He estado pensando mucho en esto últimamente—¿la mayoría de los padres quieren darles a sus hijos una ventaja financiera, verdad? Una forma sólida de hacerlo es abrir una cuenta custodial en su nombre. Es básicamente una cuenta de inversión que tú controlas como adulto, pero está en el nombre del niño y eventualmente ellos toman el control total.



Entonces, ¿cómo funciona realmente una cuenta custodial? La abres para un menor, gestionas las inversiones, y una vez que alcanzan la mayoría de edad (generalmente 18-25 dependiendo de tu estado), toman el control por completo. El custodio tiene un deber fiduciario de actuar en el mejor interés del niño. En algunos estados como Florida, en realidad puedes mantenerla más tiempo—hasta los 25 años—pero tienes que avisarles a los 21 que tienen un período de 30 días para retirar todo si quieren.

_Qué hacer_
1. Reescribe como una lista breve el párrafo del texto sobre cuentas custodiales que empieza con "Entonces, ¿cómo funciona realmente", conservando sus datos principales.
2. Enumera todas las edades que se mencionan en el texto sobre cuentas custodiales.
3. Transcribe literalmente el fragmento del texto sobre cuentas custodiales que va desde "Entonces, ¿cómo funciona" hasta "todo si quieren.".

_Material de estudio_
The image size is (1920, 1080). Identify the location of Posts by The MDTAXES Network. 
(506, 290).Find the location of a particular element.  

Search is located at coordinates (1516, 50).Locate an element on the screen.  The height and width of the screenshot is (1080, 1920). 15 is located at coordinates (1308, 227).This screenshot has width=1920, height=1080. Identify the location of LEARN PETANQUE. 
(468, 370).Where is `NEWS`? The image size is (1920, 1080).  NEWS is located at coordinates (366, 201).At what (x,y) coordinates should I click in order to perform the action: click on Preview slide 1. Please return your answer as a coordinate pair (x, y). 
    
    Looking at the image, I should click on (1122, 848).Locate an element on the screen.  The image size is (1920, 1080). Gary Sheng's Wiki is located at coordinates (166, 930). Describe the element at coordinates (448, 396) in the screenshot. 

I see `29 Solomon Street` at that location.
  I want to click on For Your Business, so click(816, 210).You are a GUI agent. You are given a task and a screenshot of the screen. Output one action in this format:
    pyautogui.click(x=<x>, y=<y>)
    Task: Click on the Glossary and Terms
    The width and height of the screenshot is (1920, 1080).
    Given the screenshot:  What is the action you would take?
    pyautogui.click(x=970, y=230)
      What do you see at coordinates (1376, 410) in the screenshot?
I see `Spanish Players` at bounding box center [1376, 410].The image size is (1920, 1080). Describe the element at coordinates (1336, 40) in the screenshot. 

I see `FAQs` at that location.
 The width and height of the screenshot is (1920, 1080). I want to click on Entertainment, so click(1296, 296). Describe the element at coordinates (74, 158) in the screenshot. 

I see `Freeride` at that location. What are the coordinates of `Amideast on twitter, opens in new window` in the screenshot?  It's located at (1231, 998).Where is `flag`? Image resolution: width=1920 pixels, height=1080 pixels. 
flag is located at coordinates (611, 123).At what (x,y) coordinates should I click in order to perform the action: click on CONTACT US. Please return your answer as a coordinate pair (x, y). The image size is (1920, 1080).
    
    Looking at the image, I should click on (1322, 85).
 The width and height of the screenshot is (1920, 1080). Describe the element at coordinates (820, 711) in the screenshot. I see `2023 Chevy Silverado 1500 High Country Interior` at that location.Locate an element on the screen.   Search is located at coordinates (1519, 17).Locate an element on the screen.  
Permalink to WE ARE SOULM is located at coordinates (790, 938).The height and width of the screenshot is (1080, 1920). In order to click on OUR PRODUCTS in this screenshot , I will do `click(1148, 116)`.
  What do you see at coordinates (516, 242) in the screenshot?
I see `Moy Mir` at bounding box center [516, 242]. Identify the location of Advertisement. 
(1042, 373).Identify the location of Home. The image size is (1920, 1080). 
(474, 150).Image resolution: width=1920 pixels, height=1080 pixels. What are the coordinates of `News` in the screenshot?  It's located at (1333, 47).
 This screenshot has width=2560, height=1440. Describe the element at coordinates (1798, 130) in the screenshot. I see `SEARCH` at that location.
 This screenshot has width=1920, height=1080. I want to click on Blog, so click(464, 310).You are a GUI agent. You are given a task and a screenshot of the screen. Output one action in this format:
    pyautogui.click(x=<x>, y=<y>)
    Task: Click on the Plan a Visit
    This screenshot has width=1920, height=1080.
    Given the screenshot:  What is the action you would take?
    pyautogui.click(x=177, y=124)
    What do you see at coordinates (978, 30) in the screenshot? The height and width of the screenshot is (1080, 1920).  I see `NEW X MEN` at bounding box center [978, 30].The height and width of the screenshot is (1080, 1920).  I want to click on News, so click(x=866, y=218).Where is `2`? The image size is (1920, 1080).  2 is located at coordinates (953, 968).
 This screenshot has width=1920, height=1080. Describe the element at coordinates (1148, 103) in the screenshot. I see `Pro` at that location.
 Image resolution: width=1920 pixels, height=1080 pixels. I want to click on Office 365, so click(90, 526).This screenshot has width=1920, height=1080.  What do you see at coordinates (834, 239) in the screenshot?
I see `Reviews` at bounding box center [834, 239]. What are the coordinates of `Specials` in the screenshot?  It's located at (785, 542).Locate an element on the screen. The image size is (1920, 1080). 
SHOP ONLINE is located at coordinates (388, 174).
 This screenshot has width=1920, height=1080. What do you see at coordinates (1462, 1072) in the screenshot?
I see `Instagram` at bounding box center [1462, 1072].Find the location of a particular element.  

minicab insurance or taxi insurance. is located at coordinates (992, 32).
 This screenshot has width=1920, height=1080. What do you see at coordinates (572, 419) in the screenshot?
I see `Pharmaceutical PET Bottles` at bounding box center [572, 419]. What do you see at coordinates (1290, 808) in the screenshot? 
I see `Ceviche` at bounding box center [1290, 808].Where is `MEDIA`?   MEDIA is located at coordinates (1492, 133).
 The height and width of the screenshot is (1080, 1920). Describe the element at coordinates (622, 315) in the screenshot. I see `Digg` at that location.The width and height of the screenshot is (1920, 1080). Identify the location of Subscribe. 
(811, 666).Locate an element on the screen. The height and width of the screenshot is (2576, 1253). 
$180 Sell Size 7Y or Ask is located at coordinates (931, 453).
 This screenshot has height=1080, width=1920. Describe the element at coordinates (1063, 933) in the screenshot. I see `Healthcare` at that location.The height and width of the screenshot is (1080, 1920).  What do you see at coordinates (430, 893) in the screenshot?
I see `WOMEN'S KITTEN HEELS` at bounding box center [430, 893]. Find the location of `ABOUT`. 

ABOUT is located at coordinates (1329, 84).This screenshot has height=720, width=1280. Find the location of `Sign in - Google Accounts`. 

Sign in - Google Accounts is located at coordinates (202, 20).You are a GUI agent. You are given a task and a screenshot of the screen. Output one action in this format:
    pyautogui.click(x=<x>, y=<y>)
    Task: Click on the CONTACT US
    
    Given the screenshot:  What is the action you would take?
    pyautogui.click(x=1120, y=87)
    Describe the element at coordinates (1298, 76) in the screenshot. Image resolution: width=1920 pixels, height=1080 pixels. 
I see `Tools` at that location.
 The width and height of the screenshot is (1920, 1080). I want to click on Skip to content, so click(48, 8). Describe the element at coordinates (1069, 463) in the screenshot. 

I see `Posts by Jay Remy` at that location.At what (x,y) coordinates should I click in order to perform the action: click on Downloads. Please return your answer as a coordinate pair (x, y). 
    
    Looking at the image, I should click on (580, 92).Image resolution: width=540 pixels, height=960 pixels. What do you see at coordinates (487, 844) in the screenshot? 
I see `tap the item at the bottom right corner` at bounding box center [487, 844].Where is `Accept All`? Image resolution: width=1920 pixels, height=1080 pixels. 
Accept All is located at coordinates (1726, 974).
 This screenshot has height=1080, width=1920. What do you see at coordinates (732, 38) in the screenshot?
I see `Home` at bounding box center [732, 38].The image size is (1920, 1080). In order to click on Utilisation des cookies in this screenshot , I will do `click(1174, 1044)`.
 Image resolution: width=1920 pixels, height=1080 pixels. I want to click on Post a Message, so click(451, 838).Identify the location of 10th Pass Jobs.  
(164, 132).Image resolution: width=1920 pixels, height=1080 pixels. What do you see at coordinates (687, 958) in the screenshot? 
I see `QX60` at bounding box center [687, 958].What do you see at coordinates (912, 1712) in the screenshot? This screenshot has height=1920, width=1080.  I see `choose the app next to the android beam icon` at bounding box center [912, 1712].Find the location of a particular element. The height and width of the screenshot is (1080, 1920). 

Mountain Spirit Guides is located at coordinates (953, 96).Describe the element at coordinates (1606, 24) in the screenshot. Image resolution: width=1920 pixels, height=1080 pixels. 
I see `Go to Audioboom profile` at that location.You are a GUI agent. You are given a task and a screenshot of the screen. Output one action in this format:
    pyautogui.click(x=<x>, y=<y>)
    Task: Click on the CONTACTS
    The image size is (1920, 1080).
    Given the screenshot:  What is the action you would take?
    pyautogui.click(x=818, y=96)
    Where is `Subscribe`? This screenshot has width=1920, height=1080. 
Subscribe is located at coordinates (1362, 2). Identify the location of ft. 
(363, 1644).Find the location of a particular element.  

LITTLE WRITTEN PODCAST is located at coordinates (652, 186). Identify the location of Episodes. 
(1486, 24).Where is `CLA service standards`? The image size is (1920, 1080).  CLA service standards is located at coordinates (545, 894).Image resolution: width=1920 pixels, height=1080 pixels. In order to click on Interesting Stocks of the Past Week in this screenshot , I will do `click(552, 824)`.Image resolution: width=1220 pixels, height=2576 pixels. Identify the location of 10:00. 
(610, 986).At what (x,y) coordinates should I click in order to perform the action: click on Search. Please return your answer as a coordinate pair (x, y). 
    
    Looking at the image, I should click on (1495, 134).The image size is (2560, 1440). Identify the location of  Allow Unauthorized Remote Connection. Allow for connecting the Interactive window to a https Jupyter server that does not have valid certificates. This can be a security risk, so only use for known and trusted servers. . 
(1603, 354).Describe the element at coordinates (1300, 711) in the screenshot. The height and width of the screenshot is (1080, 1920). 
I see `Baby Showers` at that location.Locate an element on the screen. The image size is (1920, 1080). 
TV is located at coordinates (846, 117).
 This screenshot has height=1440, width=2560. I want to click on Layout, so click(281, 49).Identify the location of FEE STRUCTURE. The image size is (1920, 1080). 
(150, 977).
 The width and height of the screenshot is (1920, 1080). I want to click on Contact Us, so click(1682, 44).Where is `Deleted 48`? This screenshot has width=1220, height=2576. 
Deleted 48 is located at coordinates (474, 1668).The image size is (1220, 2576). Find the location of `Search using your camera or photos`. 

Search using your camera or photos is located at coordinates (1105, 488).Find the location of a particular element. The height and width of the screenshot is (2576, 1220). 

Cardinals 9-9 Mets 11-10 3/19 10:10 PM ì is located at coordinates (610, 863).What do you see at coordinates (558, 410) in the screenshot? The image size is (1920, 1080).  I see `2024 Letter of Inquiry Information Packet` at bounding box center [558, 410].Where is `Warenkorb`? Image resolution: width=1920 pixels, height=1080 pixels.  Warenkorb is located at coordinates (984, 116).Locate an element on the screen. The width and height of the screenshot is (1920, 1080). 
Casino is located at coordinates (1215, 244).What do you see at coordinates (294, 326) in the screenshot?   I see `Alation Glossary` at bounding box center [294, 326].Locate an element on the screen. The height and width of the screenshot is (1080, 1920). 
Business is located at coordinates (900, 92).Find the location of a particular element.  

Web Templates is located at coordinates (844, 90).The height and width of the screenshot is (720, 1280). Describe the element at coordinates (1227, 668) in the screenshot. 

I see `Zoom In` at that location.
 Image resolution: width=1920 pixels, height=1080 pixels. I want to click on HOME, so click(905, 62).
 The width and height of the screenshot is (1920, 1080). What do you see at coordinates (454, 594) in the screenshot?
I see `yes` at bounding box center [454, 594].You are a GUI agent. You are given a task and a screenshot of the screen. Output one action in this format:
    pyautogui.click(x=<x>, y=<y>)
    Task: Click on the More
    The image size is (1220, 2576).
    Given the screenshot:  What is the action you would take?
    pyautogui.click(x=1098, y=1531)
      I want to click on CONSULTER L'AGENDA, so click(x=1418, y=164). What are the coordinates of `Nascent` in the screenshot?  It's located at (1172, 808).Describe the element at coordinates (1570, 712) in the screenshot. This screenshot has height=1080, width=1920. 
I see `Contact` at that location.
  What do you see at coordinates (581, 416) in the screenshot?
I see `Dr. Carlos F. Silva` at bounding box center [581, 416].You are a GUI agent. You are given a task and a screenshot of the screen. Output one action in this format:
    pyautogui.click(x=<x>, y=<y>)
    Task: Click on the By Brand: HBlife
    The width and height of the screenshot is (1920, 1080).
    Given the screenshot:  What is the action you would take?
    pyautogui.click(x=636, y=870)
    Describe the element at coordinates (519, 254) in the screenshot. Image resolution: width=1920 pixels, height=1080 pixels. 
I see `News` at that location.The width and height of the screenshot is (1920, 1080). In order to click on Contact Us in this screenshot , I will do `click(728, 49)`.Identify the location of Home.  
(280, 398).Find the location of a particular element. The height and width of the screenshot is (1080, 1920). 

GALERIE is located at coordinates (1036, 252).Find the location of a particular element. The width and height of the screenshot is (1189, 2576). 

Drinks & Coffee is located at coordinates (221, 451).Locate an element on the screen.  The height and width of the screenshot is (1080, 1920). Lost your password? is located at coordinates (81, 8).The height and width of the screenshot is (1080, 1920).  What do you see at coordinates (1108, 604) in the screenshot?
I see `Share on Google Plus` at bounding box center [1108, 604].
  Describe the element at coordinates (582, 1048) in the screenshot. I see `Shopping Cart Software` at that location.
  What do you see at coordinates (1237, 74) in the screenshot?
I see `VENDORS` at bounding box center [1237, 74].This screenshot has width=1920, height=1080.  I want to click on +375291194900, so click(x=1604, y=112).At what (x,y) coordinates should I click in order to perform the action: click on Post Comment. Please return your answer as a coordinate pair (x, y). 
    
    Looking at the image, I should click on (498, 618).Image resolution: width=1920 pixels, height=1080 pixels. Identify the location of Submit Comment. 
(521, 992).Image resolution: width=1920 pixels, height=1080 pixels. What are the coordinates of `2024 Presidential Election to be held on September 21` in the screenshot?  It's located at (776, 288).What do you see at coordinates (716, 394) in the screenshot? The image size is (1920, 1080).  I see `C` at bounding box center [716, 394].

_Respuestas_
1.
- Se abre para un menor, y el adulto gestiona las inversiones.
- El niño toma el control total al alcanzar la mayoría de edad, que generalmente va de 18 a 25 años según el estado.
- El custodio tiene el deber fiduciario de actuar en el mejor interés del niño.
- En algunos estados, como Florida, puede mantenerse hasta los 25 años. En ese caso hay que avisar al niño a los 21 de que tiene un período de 30 días para retirar todo si quiere.

2.
- 18 años
- 25 años
- 21 años

3.
Entonces, ¿cómo funciona realmente una cuenta custodial? La abres para un menor, gestionas las inversiones, y una vez que alcanzan la mayoría de edad (generalmente 18-25 dependiendo de tu estado), toman el control por completo. El custodio tiene un deber fiduciario de actuar en el mejor interés del niño. En algunos estados como Florida, en realidad puedes mantenerla más tiempo—hasta los 25 años—pero tienes que avisarles a los 21 que tienen un período de 30 días para retirar todo si quieren.